Тот с готовностью изобразил, что с интересом читает пустую страницу. К нему тут же присоединился Гойл, начавший водить пальцем по несуществующим строчкам.
— Отдай его, Малфой, — вдруг вклинился в разговор неизвестно откуда взявшийся Питер Уизли.
— Сейчас, только гляну, — противореча своим словам, Драко захлопнул неинтересный дневник, чуть не придавив Гойлу пальцы, и помахал им перед носом у Поттера.
— Экспеллиармус! — рявкнул взбесившийся очкарик, и Драко от испуга выронил дневник.
Рон Уизли, как всегда ошивавшийся возле Поттера, подхватил тетрадку и, подхалимски улыбаясь, протянул ее своему господину.
Раздосадованный поражением Драко решил отыграться хоть на ком-нибудь и прокричал удачно подвернувшейся под руку мелкой Уизли:
— По–моему, Поттеру не понравилась твоя валентинка!
После чего круто развернулся, щелкнул каблуками и удалился, преисполненный чувства собственного достоинства.
— Что-то приуныла наша махараджа, — задумчиво пробормотал Гойл.
— Кажется, я знаю, как облегчить его страдания, — Крэбб улыбнулся и потер руки.
Драко, не обращая внимания на отсутствие своей свиты, сытно пообедал и почувствовал, что жизнь налаживается.

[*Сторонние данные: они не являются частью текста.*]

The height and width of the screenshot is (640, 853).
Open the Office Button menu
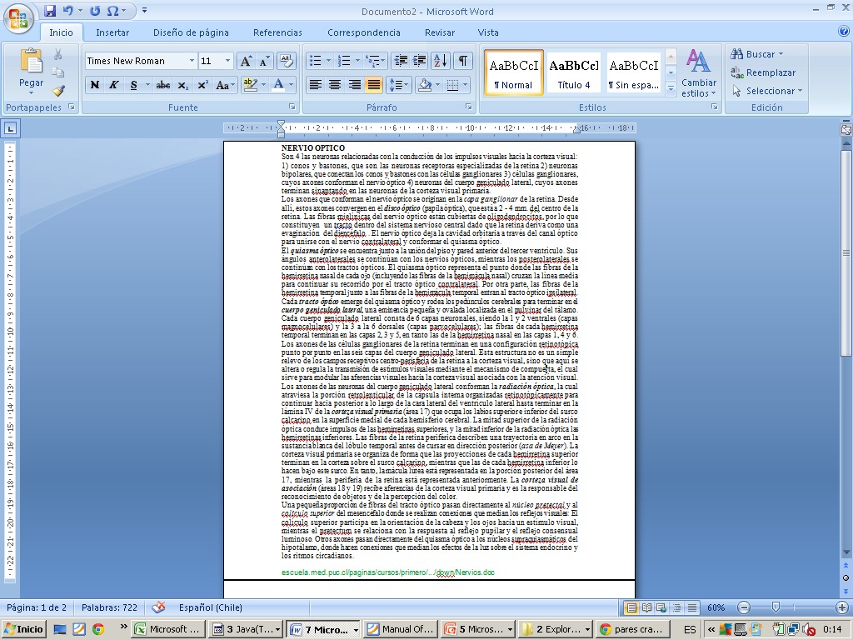tap(18, 17)
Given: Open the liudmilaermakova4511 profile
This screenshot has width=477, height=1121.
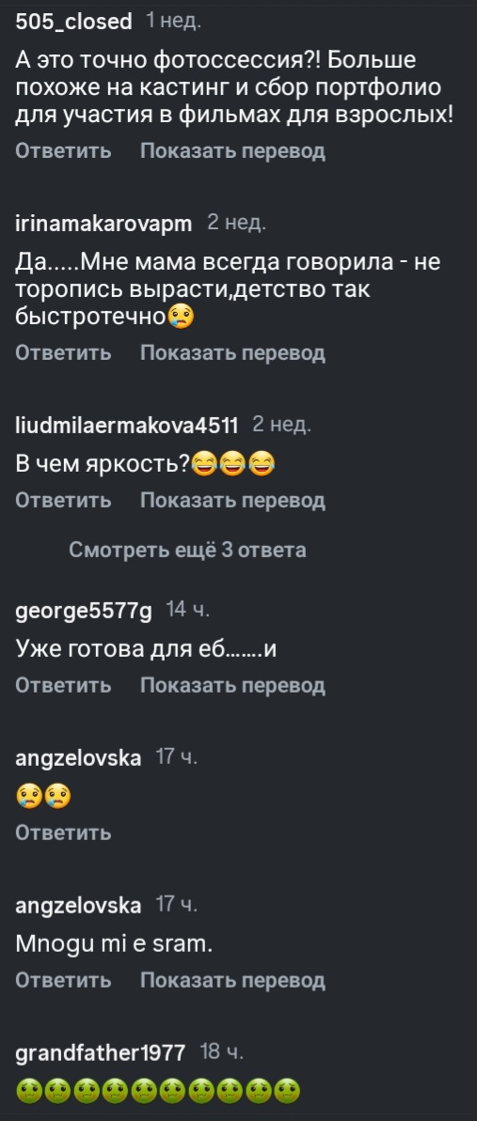Looking at the screenshot, I should 127,425.
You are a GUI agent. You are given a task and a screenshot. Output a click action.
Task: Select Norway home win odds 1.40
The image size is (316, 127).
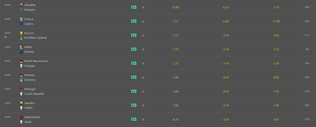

Но стоило ему выйти из Большого Зала, как мимо пронесся гном–купидон, надрывно вопящий “Валентинка для Дурко Малфоя!”
Драко вспыхнул и проворно спрятался за чью-то спину, отчаянно убеждая самого себя, что это письмо не для него. Мало ли в Хогвартсе Малфоев!
— Ты что-то хотел? — раздался над Драко насмешливый голос, и Малфой понял, что из всех спин, за которые можно было спрятаться, он выбрал самую неудачную – спину Монтегю.
Не удостоив Грэхема ответом, Драко дал стрекоча. Монтегю же, проводив второкурсника многообещающим взглядом, заторопился в слизеринскую гостиную. Там он проворно достал из сумки пергамент и перья и, от усердия закусив кончик языка, принялся строчить валентинки на имя Дурко Малфоя. Грэхем так увлекся процессом, что не заметил, как над ним навис Флинт:
— Я смотрю, тебе тут очень весело?
По спине Монтегю пробежал холодок.
— О, признаешься в любви Малфою! — нарочито громко продолжил Флинт, разглядывая одну из записок.
Вокруг захихикали. Монтегю был готов сквозь землю провалиться.
— И чего ты к нему цепляешься? — Флинт раздосадованно смял горстку валентинок. — Он ведь извинился и даже снитч поймал…
Не замечая разъяренного взгляда Грэхема, Маркус похлопал приятеля по плечу и, насвистывая, удалился в спальню семикурсников.
Там он резво запрыгнул на кровать, разложил перед собой пергаменты и перья и, гнусно хихикая, вывел первое “Любимый мой Дурко Малфой!”
— Чем занимаешься? — в комнату, почесывая пузо, вошел Дэррик.
— Да так… Грэх шутку придумал, — Флинт с гордостью продемонстрировал другу изобилующую сердечками и цветочками записку.
— Ну кто так сердечки рисует? — не впечатлился Дэррик. — И вообще, ты до вечера собираешься с этим возиться? Смотри и учись!
С этими словами Перегрин взмахнул палочкой, произнес незамысловатое заклинание, и в мгновение ока сделал из одной записки сотню.
— Не боишься, что с такими методами твои девушки заподозрят неладное? — усмехнулся Маркус, сгребая валентинки в сумку.
— Пока никто не жаловался, — Дэррик расплылся в улыбке.
Шел урок трансфигурации, МакГонагалл разглагольствовала у доски по поводу превращения земли в камень, все сосредоточенно скрипели перьями, и только Драко вяло ковырялся палочкой в стоящем перед ним горшке с черноземом. Крэбб с Гойлом нервничали и ерзали на стульях – их валентинка для Драко, написанная в спешке в темной и узкой кабинке туалета во время обеденного перерыва, задерживалась. Словно прочитав их мысли, в кабинет ввалился гном. Крэбб и Гойл просияли.